Exercise instructions:
Every record that follows should be output exactly as it is given.

(Saved data entries)

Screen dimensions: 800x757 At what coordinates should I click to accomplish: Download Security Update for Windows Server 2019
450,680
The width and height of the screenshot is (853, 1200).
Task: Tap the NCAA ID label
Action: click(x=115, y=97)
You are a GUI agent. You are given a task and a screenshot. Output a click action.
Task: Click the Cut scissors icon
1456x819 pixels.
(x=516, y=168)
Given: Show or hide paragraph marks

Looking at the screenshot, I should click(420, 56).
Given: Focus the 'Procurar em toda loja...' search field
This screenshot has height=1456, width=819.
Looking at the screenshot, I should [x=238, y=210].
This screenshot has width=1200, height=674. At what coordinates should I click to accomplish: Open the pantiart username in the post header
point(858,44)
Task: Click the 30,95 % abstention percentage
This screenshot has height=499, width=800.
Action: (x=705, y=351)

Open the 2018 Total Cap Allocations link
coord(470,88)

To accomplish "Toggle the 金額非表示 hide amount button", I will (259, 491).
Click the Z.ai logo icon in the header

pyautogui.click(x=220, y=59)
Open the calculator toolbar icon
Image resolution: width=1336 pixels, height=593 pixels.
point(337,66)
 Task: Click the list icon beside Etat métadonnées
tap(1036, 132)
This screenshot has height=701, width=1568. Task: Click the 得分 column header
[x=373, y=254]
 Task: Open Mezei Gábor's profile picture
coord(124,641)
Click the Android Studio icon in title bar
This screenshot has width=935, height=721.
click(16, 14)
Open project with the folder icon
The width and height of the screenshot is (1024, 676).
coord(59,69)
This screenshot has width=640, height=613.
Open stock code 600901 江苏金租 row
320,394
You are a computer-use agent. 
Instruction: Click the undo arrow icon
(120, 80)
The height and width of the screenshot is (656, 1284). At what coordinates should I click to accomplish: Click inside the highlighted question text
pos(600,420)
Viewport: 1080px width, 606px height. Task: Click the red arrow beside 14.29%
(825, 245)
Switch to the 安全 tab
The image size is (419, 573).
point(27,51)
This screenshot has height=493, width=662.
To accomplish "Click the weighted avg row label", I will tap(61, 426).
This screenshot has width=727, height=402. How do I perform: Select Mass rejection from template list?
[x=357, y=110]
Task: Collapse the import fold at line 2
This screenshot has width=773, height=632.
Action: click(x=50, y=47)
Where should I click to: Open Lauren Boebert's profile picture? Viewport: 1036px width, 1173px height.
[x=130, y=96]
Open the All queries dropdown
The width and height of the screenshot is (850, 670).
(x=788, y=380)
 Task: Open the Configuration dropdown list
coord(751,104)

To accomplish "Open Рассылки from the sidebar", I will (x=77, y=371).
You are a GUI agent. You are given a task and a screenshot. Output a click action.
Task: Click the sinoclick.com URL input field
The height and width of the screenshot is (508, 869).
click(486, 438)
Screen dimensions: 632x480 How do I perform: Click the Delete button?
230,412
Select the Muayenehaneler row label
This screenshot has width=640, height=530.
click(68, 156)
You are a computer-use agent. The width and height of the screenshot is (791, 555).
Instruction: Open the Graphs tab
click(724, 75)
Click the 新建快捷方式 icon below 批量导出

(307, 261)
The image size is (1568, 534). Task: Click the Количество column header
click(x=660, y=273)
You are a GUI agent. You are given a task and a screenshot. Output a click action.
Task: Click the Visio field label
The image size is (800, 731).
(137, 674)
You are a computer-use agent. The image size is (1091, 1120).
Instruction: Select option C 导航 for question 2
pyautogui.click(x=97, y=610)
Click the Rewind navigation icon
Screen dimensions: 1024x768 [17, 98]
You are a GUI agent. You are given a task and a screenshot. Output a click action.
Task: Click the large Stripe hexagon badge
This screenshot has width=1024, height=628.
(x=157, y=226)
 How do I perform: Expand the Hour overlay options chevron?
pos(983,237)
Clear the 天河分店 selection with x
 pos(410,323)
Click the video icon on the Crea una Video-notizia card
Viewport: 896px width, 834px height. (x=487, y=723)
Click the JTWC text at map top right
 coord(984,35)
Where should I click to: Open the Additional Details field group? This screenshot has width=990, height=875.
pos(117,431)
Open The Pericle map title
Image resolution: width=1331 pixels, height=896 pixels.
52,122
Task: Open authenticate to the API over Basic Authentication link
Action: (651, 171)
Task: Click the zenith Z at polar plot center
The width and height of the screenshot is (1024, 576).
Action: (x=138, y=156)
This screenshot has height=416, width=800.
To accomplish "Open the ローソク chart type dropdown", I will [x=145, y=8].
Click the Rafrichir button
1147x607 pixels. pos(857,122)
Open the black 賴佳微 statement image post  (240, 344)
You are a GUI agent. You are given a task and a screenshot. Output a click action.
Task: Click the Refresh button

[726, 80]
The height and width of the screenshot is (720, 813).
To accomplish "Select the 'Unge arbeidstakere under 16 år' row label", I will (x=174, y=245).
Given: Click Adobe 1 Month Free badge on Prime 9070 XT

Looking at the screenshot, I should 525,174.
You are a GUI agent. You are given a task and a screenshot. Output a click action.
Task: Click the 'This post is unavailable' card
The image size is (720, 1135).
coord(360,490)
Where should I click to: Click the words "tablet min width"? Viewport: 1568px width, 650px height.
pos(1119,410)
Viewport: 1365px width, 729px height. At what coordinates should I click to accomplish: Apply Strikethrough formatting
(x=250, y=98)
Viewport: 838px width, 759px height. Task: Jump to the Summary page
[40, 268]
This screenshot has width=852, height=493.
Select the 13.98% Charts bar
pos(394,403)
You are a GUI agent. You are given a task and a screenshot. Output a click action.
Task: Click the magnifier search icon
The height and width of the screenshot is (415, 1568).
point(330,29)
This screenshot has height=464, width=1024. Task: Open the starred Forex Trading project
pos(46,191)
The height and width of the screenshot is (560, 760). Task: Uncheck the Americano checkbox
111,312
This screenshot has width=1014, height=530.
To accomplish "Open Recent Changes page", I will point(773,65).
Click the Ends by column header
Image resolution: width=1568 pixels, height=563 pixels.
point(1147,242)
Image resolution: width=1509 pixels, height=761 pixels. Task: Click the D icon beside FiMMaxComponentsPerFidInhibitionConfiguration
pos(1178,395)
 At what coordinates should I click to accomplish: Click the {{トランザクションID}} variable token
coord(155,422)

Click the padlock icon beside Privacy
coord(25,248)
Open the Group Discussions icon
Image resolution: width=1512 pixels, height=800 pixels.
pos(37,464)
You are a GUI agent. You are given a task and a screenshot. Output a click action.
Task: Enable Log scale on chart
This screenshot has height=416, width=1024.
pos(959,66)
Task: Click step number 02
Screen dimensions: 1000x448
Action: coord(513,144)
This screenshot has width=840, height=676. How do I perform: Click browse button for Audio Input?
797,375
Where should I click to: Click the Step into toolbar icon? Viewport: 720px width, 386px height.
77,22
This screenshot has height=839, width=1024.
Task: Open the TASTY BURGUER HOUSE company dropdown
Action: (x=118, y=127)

Solution for this exercise:
Screen dimensions: 800x757 At what coordinates should I click to accomplish: Download Security Update for Windows Server 2019
450,680
The width and height of the screenshot is (853, 1200).
Task: Tap the NCAA ID label
Action: click(x=115, y=97)
You are a GUI agent. You are given a task and a screenshot. Output a click action.
Task: Click the Cut scissors icon
1456x819 pixels.
(x=516, y=168)
Given: Show or hide paragraph marks

Looking at the screenshot, I should click(420, 56).
Given: Focus the 'Procurar em toda loja...' search field
This screenshot has height=1456, width=819.
Looking at the screenshot, I should [x=238, y=210].
This screenshot has width=1200, height=674. At what coordinates should I click to accomplish: Open the pantiart username in the post header
point(858,44)
Task: Click the 30,95 % abstention percentage
This screenshot has height=499, width=800.
Action: (x=705, y=351)

Open the 2018 Total Cap Allocations link
coord(470,88)

To accomplish "Toggle the 金額非表示 hide amount button", I will (259, 491).
Click the Z.ai logo icon in the header

pyautogui.click(x=220, y=59)
Open the calculator toolbar icon
Image resolution: width=1336 pixels, height=593 pixels.
point(337,66)
 Task: Click the list icon beside Etat métadonnées
tap(1036, 132)
This screenshot has height=701, width=1568. Task: Click the 得分 column header
[x=373, y=254]
 Task: Open Mezei Gábor's profile picture
coord(124,641)
Click the Android Studio icon in title bar
This screenshot has width=935, height=721.
click(16, 14)
Open project with the folder icon
The width and height of the screenshot is (1024, 676).
coord(59,69)
This screenshot has width=640, height=613.
Open stock code 600901 江苏金租 row
320,394
You are a computer-use agent. 
Instruction: Click the undo arrow icon
(120, 80)
The height and width of the screenshot is (656, 1284). At what coordinates should I click to accomplish: Click inside the highlighted question text
pos(600,420)
Viewport: 1080px width, 606px height. Task: Click the red arrow beside 14.29%
(825, 245)
Switch to the 安全 tab
The image size is (419, 573).
point(27,51)
This screenshot has height=493, width=662.
To accomplish "Click the weighted avg row label", I will tap(61, 426).
This screenshot has width=727, height=402. How do I perform: Select Mass rejection from template list?
[x=357, y=110]
Task: Collapse the import fold at line 2
This screenshot has width=773, height=632.
Action: click(x=50, y=47)
Where should I click to: Open Lauren Boebert's profile picture? Viewport: 1036px width, 1173px height.
[x=130, y=96]
Open the All queries dropdown
The width and height of the screenshot is (850, 670).
(x=788, y=380)
 Task: Open the Configuration dropdown list
coord(751,104)

To accomplish "Open Рассылки from the sidebar", I will (x=77, y=371).
You are a GUI agent. You are given a task and a screenshot. Output a click action.
Task: Click the sinoclick.com URL input field
The height and width of the screenshot is (508, 869).
click(486, 438)
Screen dimensions: 632x480 How do I perform: Click the Delete button?
230,412
Select the Muayenehaneler row label
This screenshot has width=640, height=530.
click(68, 156)
You are a computer-use agent. The width and height of the screenshot is (791, 555).
Instruction: Open the Graphs tab
click(724, 75)
Click the 新建快捷方式 icon below 批量导出

(307, 261)
The image size is (1568, 534). Task: Click the Количество column header
click(x=660, y=273)
You are a GUI agent. You are given a task and a screenshot. Output a click action.
Task: Click the Visio field label
The image size is (800, 731).
(137, 674)
You are a computer-use agent. The image size is (1091, 1120).
Instruction: Select option C 导航 for question 2
pyautogui.click(x=97, y=610)
Click the Rewind navigation icon
Screen dimensions: 1024x768 [17, 98]
You are a GUI agent. You are given a task and a screenshot. Output a click action.
Task: Click the large Stripe hexagon badge
This screenshot has width=1024, height=628.
(x=157, y=226)
 How do I perform: Expand the Hour overlay options chevron?
pos(983,237)
Clear the 天河分店 selection with x
 pos(410,323)
Click the video icon on the Crea una Video-notizia card
Viewport: 896px width, 834px height. (x=487, y=723)
Click the JTWC text at map top right
 coord(984,35)
Where should I click to: Open the Additional Details field group? This screenshot has width=990, height=875.
pos(117,431)
Open The Pericle map title
Image resolution: width=1331 pixels, height=896 pixels.
52,122
Task: Open authenticate to the API over Basic Authentication link
Action: (651, 171)
Task: Click the zenith Z at polar plot center
The width and height of the screenshot is (1024, 576).
Action: (x=138, y=156)
This screenshot has height=416, width=800.
To accomplish "Open the ローソク chart type dropdown", I will [x=145, y=8].
Click the Rafrichir button
1147x607 pixels. pos(857,122)
Open the black 賴佳微 statement image post  (240, 344)
You are a GUI agent. You are given a task and a screenshot. Output a click action.
Task: Click the Refresh button

[726, 80]
The height and width of the screenshot is (720, 813).
To accomplish "Select the 'Unge arbeidstakere under 16 år' row label", I will (x=174, y=245).
Given: Click Adobe 1 Month Free badge on Prime 9070 XT

Looking at the screenshot, I should 525,174.
You are a GUI agent. You are given a task and a screenshot. Output a click action.
Task: Click the 'This post is unavailable' card
The image size is (720, 1135).
coord(360,490)
Where should I click to: Click the words "tablet min width"? Viewport: 1568px width, 650px height.
pos(1119,410)
Viewport: 1365px width, 729px height. At what coordinates should I click to accomplish: Apply Strikethrough formatting
(x=250, y=98)
Viewport: 838px width, 759px height. Task: Jump to the Summary page
[40, 268]
This screenshot has width=852, height=493.
Select the 13.98% Charts bar
pos(394,403)
You are a GUI agent. You are given a task and a screenshot. Output a click action.
Task: Click the magnifier search icon
The height and width of the screenshot is (415, 1568).
point(330,29)
This screenshot has height=464, width=1024. Task: Open the starred Forex Trading project
pos(46,191)
The height and width of the screenshot is (560, 760). Task: Uncheck the Americano checkbox
111,312
This screenshot has width=1014, height=530.
To accomplish "Open Recent Changes page", I will point(773,65).
Click the Ends by column header
Image resolution: width=1568 pixels, height=563 pixels.
point(1147,242)
Image resolution: width=1509 pixels, height=761 pixels. Task: Click the D icon beside FiMMaxComponentsPerFidInhibitionConfiguration
pos(1178,395)
 At what coordinates should I click to accomplish: Click the {{トランザクションID}} variable token
coord(155,422)

Click the padlock icon beside Privacy
coord(25,248)
Open the Group Discussions icon
Image resolution: width=1512 pixels, height=800 pixels.
pos(37,464)
You are a GUI agent. You are given a task and a screenshot. Output a click action.
Task: Enable Log scale on chart
This screenshot has height=416, width=1024.
pos(959,66)
Task: Click step number 02
Screen dimensions: 1000x448
Action: coord(513,144)
This screenshot has width=840, height=676. How do I perform: Click browse button for Audio Input?
797,375
Where should I click to: Click the Step into toolbar icon? Viewport: 720px width, 386px height.
77,22
This screenshot has height=839, width=1024.
Task: Open the TASTY BURGUER HOUSE company dropdown
Action: (x=118, y=127)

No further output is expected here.